* **WORK ITEM**:
The listing below holds a line with "Task: Toggle the main menu hamburger" and a later line with "1200x675 pixels.". Write out those two lines and every line between them, exactly, and nothing else.

* **GIVEN DATA**:
——————————
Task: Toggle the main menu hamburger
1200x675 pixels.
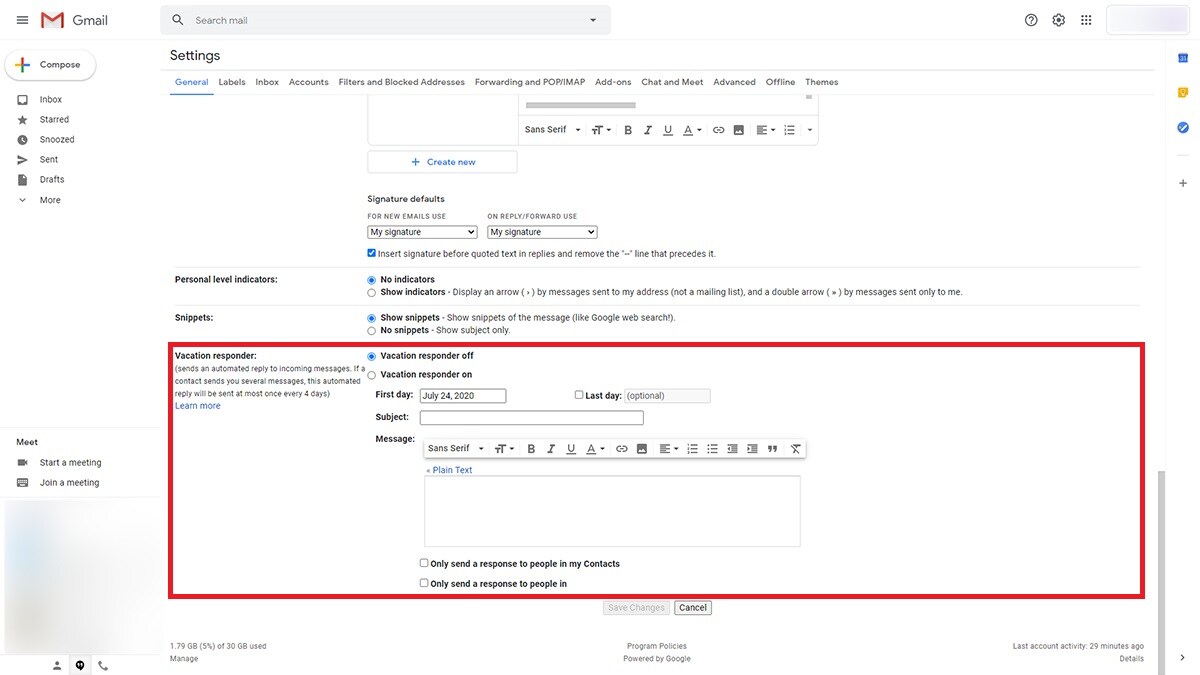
——————————
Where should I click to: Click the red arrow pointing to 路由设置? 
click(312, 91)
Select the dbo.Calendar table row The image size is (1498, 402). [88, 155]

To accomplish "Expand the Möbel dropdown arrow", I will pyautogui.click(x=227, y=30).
——————————
* **RESPONSE**:
Task: Toggle the main menu hamburger
1200x675 pixels.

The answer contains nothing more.